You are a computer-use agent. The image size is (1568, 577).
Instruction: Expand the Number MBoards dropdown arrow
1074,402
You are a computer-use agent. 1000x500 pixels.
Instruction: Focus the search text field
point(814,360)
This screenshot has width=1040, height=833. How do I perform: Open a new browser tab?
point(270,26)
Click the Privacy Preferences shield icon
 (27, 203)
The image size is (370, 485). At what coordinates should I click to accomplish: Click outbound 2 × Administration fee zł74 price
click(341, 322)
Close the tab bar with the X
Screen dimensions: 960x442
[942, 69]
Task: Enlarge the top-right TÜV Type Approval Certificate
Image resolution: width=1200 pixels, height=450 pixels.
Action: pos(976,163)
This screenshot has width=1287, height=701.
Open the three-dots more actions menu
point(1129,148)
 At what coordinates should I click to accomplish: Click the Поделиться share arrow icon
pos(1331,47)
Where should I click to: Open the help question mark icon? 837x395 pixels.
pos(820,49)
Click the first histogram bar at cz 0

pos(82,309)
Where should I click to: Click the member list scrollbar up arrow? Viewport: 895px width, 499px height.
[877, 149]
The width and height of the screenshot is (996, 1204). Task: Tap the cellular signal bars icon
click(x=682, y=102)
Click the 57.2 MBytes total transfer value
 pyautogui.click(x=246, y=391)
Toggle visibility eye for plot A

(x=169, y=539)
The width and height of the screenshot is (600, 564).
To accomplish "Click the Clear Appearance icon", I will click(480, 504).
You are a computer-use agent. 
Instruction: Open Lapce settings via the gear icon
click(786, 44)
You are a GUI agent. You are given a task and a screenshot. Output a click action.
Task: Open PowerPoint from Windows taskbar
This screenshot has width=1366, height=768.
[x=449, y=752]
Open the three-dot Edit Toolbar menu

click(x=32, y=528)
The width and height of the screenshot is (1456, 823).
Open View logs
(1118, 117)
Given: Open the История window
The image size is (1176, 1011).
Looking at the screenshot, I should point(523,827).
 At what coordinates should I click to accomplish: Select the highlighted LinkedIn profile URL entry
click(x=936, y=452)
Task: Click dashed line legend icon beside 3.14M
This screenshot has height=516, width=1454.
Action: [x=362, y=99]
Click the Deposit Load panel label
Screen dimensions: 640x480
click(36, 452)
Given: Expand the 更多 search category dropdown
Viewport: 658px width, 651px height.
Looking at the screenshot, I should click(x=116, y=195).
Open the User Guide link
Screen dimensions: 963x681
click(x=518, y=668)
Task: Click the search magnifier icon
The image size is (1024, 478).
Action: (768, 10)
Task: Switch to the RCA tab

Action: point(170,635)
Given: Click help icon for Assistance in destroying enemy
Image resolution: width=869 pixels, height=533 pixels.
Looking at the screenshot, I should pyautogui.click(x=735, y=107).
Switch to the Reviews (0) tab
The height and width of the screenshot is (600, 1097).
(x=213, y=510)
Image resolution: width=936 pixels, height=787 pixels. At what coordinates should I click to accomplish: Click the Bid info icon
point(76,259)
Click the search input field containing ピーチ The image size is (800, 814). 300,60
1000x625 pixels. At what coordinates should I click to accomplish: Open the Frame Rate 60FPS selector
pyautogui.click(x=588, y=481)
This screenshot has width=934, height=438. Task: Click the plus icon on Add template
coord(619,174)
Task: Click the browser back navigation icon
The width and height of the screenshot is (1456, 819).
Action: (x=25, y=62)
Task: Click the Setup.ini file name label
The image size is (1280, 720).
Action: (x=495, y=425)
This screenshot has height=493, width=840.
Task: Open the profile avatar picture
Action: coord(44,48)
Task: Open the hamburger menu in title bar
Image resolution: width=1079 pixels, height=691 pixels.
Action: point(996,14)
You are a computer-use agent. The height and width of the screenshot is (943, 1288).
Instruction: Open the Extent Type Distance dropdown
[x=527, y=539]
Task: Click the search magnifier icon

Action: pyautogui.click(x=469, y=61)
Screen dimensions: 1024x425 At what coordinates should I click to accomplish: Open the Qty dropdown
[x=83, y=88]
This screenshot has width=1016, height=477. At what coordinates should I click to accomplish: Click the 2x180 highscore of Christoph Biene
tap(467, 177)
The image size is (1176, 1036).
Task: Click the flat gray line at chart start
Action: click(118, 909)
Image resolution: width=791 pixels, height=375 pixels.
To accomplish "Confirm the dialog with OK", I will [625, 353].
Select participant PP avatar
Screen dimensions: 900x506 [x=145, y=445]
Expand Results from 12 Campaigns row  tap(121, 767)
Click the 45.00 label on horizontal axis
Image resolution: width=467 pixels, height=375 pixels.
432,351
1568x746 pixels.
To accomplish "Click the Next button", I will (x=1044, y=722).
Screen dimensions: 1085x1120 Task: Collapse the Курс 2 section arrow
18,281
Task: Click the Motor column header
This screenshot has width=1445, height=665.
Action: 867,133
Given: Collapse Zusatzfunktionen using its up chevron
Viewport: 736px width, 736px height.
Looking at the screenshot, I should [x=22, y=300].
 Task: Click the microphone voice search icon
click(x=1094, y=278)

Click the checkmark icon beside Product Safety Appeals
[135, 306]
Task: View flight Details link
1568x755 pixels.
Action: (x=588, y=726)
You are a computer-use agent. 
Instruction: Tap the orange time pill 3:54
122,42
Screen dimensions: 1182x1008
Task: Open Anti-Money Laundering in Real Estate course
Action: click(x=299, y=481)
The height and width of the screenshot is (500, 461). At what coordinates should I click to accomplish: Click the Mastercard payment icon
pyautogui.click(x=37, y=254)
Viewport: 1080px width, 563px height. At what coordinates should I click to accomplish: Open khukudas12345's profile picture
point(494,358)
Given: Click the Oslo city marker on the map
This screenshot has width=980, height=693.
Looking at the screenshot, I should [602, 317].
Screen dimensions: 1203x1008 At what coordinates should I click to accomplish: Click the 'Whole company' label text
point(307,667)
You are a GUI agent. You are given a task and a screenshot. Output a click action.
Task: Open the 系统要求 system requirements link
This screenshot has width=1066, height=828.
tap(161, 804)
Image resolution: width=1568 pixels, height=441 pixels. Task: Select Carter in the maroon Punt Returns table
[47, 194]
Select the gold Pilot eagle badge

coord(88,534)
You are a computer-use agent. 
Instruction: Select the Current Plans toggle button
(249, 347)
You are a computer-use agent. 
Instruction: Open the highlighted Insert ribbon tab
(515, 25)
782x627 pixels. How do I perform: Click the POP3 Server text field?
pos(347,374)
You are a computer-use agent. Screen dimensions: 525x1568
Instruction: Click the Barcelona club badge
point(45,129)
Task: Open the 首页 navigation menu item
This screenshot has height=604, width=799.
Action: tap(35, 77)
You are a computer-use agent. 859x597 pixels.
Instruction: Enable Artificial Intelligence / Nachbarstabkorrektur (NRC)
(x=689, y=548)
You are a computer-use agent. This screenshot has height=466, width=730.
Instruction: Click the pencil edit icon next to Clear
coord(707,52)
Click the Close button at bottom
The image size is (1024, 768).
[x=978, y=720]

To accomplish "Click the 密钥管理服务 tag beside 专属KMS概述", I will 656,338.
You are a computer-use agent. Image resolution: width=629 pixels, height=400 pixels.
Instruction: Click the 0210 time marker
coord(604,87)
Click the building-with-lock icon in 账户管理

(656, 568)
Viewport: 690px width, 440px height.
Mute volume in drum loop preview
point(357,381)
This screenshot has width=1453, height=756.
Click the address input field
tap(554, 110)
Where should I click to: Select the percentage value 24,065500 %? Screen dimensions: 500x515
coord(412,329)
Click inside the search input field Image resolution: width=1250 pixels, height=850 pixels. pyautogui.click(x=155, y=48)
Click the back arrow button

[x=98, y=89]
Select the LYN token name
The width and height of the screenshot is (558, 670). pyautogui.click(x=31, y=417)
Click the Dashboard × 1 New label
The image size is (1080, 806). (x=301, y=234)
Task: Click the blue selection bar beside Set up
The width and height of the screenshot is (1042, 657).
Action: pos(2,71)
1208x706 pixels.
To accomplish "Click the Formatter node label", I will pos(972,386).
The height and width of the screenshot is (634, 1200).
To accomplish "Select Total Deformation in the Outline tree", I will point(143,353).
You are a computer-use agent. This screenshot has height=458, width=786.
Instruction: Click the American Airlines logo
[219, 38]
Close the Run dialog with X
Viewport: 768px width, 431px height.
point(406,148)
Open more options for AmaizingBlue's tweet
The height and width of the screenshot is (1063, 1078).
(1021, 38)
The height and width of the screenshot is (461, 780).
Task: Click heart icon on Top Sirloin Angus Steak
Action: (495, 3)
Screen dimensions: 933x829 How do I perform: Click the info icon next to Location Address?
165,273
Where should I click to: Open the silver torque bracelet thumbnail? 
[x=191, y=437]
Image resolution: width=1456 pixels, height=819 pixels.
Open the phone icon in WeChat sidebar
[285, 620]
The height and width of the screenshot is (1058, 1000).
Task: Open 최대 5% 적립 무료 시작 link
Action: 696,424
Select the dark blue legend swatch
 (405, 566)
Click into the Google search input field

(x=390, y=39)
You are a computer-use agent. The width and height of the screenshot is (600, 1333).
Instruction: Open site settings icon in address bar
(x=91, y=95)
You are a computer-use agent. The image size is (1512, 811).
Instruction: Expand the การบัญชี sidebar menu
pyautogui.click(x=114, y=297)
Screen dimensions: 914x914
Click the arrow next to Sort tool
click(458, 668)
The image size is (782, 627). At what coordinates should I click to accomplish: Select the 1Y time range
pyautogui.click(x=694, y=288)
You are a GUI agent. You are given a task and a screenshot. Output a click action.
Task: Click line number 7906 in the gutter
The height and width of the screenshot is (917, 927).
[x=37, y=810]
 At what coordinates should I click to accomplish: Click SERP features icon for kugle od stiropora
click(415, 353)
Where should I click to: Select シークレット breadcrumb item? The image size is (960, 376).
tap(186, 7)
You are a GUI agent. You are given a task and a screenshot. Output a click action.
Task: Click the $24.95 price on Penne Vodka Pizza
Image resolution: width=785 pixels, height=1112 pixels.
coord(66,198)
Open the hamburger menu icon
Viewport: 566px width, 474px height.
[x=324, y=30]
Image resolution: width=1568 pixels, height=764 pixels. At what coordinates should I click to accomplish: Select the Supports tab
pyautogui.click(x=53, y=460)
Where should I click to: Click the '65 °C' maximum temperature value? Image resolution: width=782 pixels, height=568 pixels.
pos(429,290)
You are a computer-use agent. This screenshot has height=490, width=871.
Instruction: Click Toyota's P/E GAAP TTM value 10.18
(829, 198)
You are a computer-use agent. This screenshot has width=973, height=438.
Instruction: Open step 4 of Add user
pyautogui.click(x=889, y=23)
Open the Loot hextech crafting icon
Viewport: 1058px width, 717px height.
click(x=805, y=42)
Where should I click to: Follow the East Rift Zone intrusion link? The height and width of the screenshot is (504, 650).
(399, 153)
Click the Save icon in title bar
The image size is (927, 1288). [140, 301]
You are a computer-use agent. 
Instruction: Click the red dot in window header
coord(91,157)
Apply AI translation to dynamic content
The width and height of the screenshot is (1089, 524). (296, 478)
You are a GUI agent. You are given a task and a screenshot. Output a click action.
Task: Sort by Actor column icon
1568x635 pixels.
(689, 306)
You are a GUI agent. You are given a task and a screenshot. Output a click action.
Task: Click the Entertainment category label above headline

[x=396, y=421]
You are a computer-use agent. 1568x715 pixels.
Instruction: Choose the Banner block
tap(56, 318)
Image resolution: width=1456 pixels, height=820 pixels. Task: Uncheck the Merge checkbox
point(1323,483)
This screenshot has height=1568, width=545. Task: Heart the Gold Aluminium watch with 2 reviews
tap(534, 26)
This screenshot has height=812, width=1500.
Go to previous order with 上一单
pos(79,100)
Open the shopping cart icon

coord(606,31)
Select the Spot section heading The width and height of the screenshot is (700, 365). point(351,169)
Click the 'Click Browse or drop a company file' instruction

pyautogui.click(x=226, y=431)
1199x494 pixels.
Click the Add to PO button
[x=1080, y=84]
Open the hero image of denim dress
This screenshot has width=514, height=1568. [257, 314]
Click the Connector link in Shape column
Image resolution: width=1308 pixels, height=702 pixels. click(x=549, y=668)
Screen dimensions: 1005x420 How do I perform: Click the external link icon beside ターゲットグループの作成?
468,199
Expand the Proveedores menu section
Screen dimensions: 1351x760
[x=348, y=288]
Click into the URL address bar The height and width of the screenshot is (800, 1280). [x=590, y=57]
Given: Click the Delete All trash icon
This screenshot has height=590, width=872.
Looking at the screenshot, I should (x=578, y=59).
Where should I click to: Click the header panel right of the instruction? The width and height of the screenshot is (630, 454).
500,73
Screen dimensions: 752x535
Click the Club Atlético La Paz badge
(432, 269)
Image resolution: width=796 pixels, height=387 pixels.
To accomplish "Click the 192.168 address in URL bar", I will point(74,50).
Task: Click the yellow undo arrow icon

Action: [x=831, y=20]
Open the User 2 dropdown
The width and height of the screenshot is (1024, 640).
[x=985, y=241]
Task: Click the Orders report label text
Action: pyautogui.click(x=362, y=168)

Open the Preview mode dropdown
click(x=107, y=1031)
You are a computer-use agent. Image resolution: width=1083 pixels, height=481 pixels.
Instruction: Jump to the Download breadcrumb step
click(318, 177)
::::::
> **Problem to solve**
Filter the listing above by the word "from"; copy each line that passes.

> **Result**
Task: Open PowerPoint from Windows taskbar
Expand Results from 12 Campaigns row  tap(121, 767)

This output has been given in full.